De nageur de hold-up au talent insolent à l'athlète construit pour chercher des médailles
À chaque compétition, il s'est aligné sur l'épreuve. Petit à petit, le nageur de 24 ans a pris ses marques pour finir par passer de deux ou trois ondulations à huit lors de sa demi-finale mondiale, jeudi, avec 53 m sous l'eau et un rythme constant avant de mettre les jambes lors du dernier 50 m.
Avec un gros travail sur les coulées, un physique plus affûté (98 kg) et une confiance grandissante, il a compris qu'il n'était plus un nageur de hold-up au talent insolent mais un athlète construit pour aller chercher des médailles. À Singapour, il a commencé mardi par le bronze sur 100 m dos (51''92) à trois dixième de seconde du vainqueur (le Sud-Africain Pieter Coetze, 51''65) et il a confirmé jeudi sur 200 m dos avec le record de France pulvérisé (l'ancien était détenu par... Tomac en 1'55''38 aux JO 2024).
Au-delà du temps, il est apparu différent. À son arrivée en zone d'interview, le Haut-Savoyard n'était pas cassé en deux à reprendre son souffle et ne laissait transparaître aucune euphorie. Il était à sa place. « Je nage relâché, j'ai déjà eu cette médaille, c'est que du plus, a-t-il commenté. Je suis relâché mais j'ai aussi envie de bien faire les choses sur ce 200. Avec le relais, il y a encore plein de trucs à aller chercher, il faut rester concentré. J'essaie de prendre les choses une par une, passer des tours. »
« Ce n'est pas en étant plus posé et concentré juste avant la compétition que les choses se font, ça fait plusieurs mois qu'il est comme ça »
Denis Auguin, directeur technique national de la Fédération française de natation
On le sent serein. Après sa première médaille mondiale, il ne s'est pas dispersé, il est allé nager dans la petite piscine de son hôtel, a discuté avec son camarade de chambre Rafael Fente-Damers, autre grand geek de natation, et s'est préparé tranquillement. Petit à petit, il appréhende différemment le spectre de son talent.

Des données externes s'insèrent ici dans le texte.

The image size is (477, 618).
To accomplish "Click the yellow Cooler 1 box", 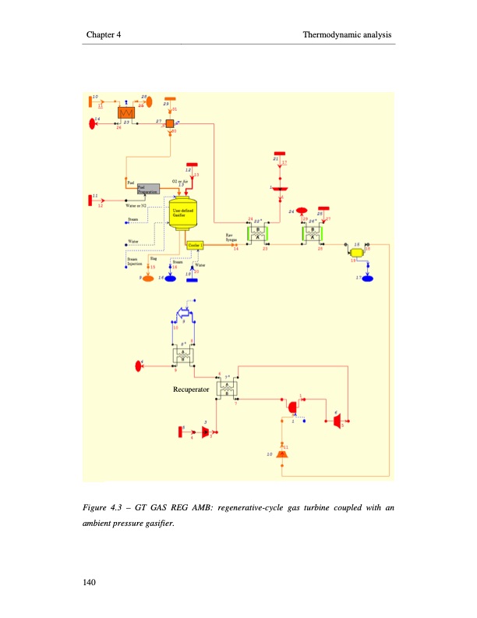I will pos(195,244).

Lui qui aimait dire « même si tu ne tailles pas le diamant brut, il sera toujours plus précieux qu'un caillou taillé le plus magnifiquement possible » a compris qu'un beau rubis nécessite du travail de polissage. Cet hiver, il a répété ses gammes et à Singapour, il récolte les fruits. « Ce n'est pas en étant plus posé et concentré juste avant la compétition que les choses se font, ça fait plusieurs mois qu'il est comme ça, précise le directeur technique national de la Fédération française de natation Denis Auguin. Il a fait une très bonne saison. C'est un garçon d'un immense talent. »
Le grand costaud au coeur tendre dans l'ombre de Maxime Grousset à l'Insep s'est émancipé, il a pris son appartement avec sa compagne, son projet en main et ne se contente plus du minimum. Il n'a plus peur ni du 200 m dos, ni de ses adversaires. Jeudi soir, en sortant de sa course, il a dit à son coach : « On l'a tellement fait à l'entraînement, je n'ai plus peur. Ça ne m'a pas coûté beaucoup, je pense qu'il m'en reste. »
Il connaît en détail le défi immense qui l'attend ce vendredi en finale : « Il y a du monde, des gros clients, je sais que le Grec (Apostolos Siskos) peut aller plus vite, Hubert (Kos, le Hongrois) et Roman (Mityukov, le Suisse). Je suis content parce que j'aime bien être au milieu (ligne 5) sur le 200 pour voir ce qui se passe dans la course. » De quoi remplir ses notes.